Wednesday, January 14, 2015

On This Date in Minnesota History: January 14

January 14, 1901 - Alice Smith, a waitress on her way to work early this morning, was the victim of an attempted abduction. At Hennepin Ave. and Fifth Street, Smith was picked up and carried bodily by an unknown man for two blocks. She was so frightened and surprised, that at first she was unable to cry out. Once she regained her presence of mind, she began to scream loudly and her abductor hastily placed her on the ground and ran away.

Smith says that the man came up behind her. She did not hear him approach, nor did she see the man before he grabbed her. The first thing that she was aware of was when she was suddenly taken off her feet by two strong arms and carried down the avenue. The young lady is very slight and her abductor had no difficulty in carrying her.

As they were reaching Third Street, a man approaching from the opposite direction heard Miss Smith’s screams, realized that something was wrong and hurried towards them. The abductor did not notice the approaching man at first.

However, once he saw him, he dropped Miss Smith and fled south on Third Street with such haste that she was unable to catch but a fleeting glimpse, and later was unable to give an accurate description of the man.

Miss Smith’s parents and older brother live in the country, and she is fearful that when they find out about this incident, they will be terrified and at once call her home from the wicked city.

Aside from her fright, the young lady was in no way injured.

The Minneapolis Journal; “Picked Her Up Bodily. A sensational Abduction Attempted on Hennepin. Big Man Grabs a Girl. And Carries Her Two Blocks in His Arms. Alarm Given And He Escapes. Alice Smith, the Victim, Can Give but Little Description of Him.”; January 14, 1901; p. 1. 

Tuesday, January 13, 2015

On This Date in Minnesota History: January 13

January 13, 1915 – Mrs. Emma Arneson, 37, wife of Ole Arneson of Buzzle Township, Beltrami County, Minn., and the mother of six children, was taken to the Fergus Falls insane asylum this afternoon, having been judged insane by Judge D. H. Fisk, court commissioner.

The unfortunate woman has been failing for three years and while never violent, her mental powers have been in an unbalanced condition, continually growing worse. She was taken to the asylum by George Denley, deputy sheriff.  Mr. Arneson accompanied the officer on the trip.1

Today, postpartum depression might be a viable consideration for her illness. But in the late 1800s to the early 1900s, some of the reasons patients were sent to insane asylums were due to symptoms we would look at as somewhat normal behavior now.
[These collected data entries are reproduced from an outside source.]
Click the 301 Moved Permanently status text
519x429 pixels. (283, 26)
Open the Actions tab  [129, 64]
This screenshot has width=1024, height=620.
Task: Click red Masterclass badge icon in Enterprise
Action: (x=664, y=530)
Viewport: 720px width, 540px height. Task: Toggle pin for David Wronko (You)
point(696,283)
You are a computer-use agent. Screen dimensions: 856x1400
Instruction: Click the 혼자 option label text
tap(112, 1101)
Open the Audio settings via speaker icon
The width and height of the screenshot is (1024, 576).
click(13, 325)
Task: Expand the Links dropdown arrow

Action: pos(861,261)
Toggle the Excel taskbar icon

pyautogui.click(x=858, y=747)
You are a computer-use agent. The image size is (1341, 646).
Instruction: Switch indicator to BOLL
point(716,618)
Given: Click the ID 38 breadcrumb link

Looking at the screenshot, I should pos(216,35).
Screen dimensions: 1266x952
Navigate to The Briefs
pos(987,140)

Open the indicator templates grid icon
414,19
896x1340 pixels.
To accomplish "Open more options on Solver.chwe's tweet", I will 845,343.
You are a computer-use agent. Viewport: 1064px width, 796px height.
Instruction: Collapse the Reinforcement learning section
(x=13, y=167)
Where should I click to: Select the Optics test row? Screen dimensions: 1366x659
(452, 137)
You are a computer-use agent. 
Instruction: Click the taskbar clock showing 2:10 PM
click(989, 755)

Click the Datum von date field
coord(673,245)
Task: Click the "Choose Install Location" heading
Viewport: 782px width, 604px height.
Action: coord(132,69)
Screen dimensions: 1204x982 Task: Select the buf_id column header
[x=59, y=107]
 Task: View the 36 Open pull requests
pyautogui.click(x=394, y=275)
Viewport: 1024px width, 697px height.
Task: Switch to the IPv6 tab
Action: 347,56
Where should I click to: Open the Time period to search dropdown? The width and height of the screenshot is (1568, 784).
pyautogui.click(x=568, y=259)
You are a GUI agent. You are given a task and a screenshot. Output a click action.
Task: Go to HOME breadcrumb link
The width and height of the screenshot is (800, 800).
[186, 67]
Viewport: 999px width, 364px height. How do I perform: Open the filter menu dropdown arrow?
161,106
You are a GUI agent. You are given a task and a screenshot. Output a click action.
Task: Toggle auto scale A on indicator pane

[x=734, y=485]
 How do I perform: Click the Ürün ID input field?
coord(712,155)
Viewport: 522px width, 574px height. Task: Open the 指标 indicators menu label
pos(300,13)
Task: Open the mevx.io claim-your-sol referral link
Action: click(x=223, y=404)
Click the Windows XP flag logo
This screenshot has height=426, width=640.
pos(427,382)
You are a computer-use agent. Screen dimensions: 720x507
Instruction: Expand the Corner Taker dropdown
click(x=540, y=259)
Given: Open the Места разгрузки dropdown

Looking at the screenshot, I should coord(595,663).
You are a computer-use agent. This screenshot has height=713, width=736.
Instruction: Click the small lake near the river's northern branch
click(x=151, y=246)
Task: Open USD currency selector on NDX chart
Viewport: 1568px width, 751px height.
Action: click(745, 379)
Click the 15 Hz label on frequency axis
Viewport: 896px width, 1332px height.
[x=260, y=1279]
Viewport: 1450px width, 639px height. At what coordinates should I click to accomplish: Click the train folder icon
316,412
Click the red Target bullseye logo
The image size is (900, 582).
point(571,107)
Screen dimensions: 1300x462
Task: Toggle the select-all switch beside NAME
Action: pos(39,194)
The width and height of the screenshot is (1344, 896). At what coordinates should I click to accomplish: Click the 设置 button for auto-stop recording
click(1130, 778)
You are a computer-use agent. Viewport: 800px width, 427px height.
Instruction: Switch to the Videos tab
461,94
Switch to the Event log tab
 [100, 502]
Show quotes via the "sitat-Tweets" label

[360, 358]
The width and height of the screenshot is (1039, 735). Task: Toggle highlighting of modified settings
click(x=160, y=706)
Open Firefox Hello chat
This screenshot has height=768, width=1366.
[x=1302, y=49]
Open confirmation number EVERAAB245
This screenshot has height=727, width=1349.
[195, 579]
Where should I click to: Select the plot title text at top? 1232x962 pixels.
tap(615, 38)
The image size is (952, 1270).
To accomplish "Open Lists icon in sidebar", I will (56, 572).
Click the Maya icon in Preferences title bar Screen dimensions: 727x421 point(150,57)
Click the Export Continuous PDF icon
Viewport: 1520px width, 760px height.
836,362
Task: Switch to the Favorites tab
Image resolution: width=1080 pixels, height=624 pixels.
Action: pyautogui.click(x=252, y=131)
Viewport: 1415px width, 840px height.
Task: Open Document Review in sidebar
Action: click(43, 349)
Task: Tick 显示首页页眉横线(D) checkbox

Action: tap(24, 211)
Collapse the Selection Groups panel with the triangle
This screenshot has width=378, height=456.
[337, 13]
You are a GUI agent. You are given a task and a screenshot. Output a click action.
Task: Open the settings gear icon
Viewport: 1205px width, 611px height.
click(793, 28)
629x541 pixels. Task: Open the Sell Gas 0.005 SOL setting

Below is a list of reasons patients were sent to insane asylums in West Virginia from 1864 to 1889.2

Novel reading? 

Politics (fill in joke here)? 

Ill treatment by husband? Wouldn’t it be more logical to lock the husband up rather than his wife?

List of reasons for admission to an insane asylum from the late 1800s 

1The Bemidji Daily Pioneer; “Taken to Asylum. Buzzle Woman Adjudged Insane Yesterday by Judge D. H. Fisk.”; January 14, 1915; p. 1.

Monday, January 12, 2015

On This Date in Minnesota History: January 12

January 12, 2001 – Target Corp. [announced] that it will convert all of its department stores to the Marshall Field's name to increase the company's brand and strengthen its competitive position.”

Sunday, January 11, 2015

On This Date in Minnesota History: January 11

January 11, 1980 – Hotel Duluth’s 45-day close-out sale of all of its furnishings opened for business this morning. One of the first things to go was the famed black bear from the hotel’s Black Bear Lounge. It was purchased by Andy Borg, vice-president of Grandma’s Saloon and Deli, for $325, and immediately went on display on the deli case at Grandma’s in Canal Park.

The 14-story, 400-room hotel will be converted to senior citizen apartments, except for the bottom three floors which will be retained for commercial use.

Duluth Herald; “Black bear of Hotel Duluth given home at Grandma’s”; January 11, 1980; p. 4A.